> _Task description_
This exercise calls for the records to be repeated in full, exactly as written.

Record excerpts below:

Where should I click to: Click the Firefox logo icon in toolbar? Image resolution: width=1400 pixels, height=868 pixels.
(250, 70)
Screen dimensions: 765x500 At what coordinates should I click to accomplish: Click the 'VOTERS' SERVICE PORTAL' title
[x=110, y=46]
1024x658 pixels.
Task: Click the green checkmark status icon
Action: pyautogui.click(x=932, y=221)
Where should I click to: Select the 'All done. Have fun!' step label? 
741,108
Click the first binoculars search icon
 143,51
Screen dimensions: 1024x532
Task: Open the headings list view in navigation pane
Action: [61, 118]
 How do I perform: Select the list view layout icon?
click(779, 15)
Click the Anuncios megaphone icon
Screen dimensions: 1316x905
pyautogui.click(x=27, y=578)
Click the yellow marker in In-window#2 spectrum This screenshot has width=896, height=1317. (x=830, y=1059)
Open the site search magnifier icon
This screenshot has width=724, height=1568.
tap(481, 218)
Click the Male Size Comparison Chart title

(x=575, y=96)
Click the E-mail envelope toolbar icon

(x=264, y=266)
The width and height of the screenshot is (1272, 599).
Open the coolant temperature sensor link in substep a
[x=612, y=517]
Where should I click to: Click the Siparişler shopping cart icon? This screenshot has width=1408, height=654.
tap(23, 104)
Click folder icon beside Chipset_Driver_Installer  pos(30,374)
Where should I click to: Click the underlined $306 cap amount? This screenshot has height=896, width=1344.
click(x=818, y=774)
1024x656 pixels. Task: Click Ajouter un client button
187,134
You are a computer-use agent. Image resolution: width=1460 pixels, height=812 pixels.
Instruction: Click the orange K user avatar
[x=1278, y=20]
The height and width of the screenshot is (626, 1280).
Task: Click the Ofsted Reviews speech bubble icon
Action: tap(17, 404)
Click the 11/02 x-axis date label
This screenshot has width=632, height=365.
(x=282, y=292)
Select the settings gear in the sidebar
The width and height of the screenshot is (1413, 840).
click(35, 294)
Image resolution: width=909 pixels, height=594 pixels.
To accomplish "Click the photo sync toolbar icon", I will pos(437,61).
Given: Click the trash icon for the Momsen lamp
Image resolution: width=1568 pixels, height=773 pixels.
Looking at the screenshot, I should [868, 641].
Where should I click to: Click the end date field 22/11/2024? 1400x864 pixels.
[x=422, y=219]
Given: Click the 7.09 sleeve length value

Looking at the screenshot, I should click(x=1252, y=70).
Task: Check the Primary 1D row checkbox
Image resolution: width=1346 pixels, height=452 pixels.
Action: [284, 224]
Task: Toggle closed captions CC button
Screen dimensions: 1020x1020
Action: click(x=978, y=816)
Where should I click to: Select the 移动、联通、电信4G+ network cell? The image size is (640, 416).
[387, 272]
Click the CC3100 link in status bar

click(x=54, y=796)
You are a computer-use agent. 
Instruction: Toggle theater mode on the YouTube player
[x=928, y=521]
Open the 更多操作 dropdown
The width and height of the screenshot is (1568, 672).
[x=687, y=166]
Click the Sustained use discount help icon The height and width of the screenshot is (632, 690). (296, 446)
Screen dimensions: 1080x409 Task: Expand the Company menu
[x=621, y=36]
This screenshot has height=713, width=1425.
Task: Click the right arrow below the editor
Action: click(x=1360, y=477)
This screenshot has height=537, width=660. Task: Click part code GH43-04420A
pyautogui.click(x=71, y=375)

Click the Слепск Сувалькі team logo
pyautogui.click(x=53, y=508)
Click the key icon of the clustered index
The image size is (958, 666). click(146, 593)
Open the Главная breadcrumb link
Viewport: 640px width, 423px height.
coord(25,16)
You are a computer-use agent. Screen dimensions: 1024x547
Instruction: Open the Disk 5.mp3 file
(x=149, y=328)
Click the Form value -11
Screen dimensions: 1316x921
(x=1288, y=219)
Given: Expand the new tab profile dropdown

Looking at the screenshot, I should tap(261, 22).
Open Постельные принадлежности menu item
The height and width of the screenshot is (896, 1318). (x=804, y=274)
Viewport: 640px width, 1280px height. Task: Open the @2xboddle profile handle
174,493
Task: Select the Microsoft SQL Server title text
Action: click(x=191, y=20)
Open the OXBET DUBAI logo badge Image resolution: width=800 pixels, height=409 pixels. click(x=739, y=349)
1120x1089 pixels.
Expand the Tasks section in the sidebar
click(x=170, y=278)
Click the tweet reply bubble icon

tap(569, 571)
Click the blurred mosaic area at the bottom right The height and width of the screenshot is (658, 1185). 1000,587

End of Record excerpts.

> _Task answer_
Where should I click to: Click the Firefox logo icon in toolbar? Image resolution: width=1400 pixels, height=868 pixels.
(250, 70)
Screen dimensions: 765x500 At what coordinates should I click to accomplish: Click the 'VOTERS' SERVICE PORTAL' title
[x=110, y=46]
1024x658 pixels.
Task: Click the green checkmark status icon
Action: pyautogui.click(x=932, y=221)
Where should I click to: Select the 'All done. Have fun!' step label? 
741,108
Click the first binoculars search icon
 143,51
Screen dimensions: 1024x532
Task: Open the headings list view in navigation pane
Action: [61, 118]
 How do I perform: Select the list view layout icon?
click(779, 15)
Click the Anuncios megaphone icon
Screen dimensions: 1316x905
pyautogui.click(x=27, y=578)
Click the yellow marker in In-window#2 spectrum This screenshot has width=896, height=1317. (x=830, y=1059)
Open the site search magnifier icon
This screenshot has width=724, height=1568.
tap(481, 218)
Click the Male Size Comparison Chart title

(x=575, y=96)
Click the E-mail envelope toolbar icon

(x=264, y=266)
The width and height of the screenshot is (1272, 599).
Open the coolant temperature sensor link in substep a
[x=612, y=517]
Where should I click to: Click the Siparişler shopping cart icon? This screenshot has width=1408, height=654.
tap(23, 104)
Click folder icon beside Chipset_Driver_Installer  pos(30,374)
Where should I click to: Click the underlined $306 cap amount? This screenshot has height=896, width=1344.
click(x=818, y=774)
1024x656 pixels. Task: Click Ajouter un client button
187,134
You are a computer-use agent. Image resolution: width=1460 pixels, height=812 pixels.
Instruction: Click the orange K user avatar
[x=1278, y=20]
The height and width of the screenshot is (626, 1280).
Task: Click the Ofsted Reviews speech bubble icon
Action: tap(17, 404)
Click the 11/02 x-axis date label
This screenshot has width=632, height=365.
(x=282, y=292)
Select the settings gear in the sidebar
The width and height of the screenshot is (1413, 840).
click(35, 294)
Image resolution: width=909 pixels, height=594 pixels.
To accomplish "Click the photo sync toolbar icon", I will pos(437,61).
Given: Click the trash icon for the Momsen lamp
Image resolution: width=1568 pixels, height=773 pixels.
Looking at the screenshot, I should [868, 641].
Where should I click to: Click the end date field 22/11/2024? 1400x864 pixels.
[x=422, y=219]
Given: Click the 7.09 sleeve length value

Looking at the screenshot, I should click(x=1252, y=70).
Task: Check the Primary 1D row checkbox
Image resolution: width=1346 pixels, height=452 pixels.
Action: [284, 224]
Task: Toggle closed captions CC button
Screen dimensions: 1020x1020
Action: click(x=978, y=816)
Where should I click to: Select the 移动、联通、电信4G+ network cell? The image size is (640, 416).
[387, 272]
Click the CC3100 link in status bar

click(x=54, y=796)
You are a computer-use agent. 
Instruction: Toggle theater mode on the YouTube player
[x=928, y=521]
Open the 更多操作 dropdown
The width and height of the screenshot is (1568, 672).
[x=687, y=166]
Click the Sustained use discount help icon The height and width of the screenshot is (632, 690). (296, 446)
Screen dimensions: 1080x409 Task: Expand the Company menu
[x=621, y=36]
This screenshot has height=713, width=1425.
Task: Click the right arrow below the editor
Action: click(x=1360, y=477)
This screenshot has height=537, width=660. Task: Click part code GH43-04420A
pyautogui.click(x=71, y=375)

Click the Слепск Сувалькі team logo
pyautogui.click(x=53, y=508)
Click the key icon of the clustered index
The image size is (958, 666). click(146, 593)
Open the Главная breadcrumb link
Viewport: 640px width, 423px height.
coord(25,16)
You are a computer-use agent. Screen dimensions: 1024x547
Instruction: Open the Disk 5.mp3 file
(x=149, y=328)
Click the Form value -11
Screen dimensions: 1316x921
(x=1288, y=219)
Given: Expand the new tab profile dropdown

Looking at the screenshot, I should tap(261, 22).
Open Постельные принадлежности menu item
The height and width of the screenshot is (896, 1318). (x=804, y=274)
Viewport: 640px width, 1280px height. Task: Open the @2xboddle profile handle
174,493
Task: Select the Microsoft SQL Server title text
Action: click(x=191, y=20)
Open the OXBET DUBAI logo badge Image resolution: width=800 pixels, height=409 pixels. click(x=739, y=349)
1120x1089 pixels.
Expand the Tasks section in the sidebar
click(x=170, y=278)
Click the tweet reply bubble icon

tap(569, 571)
Click the blurred mosaic area at the bottom right The height and width of the screenshot is (658, 1185). 1000,587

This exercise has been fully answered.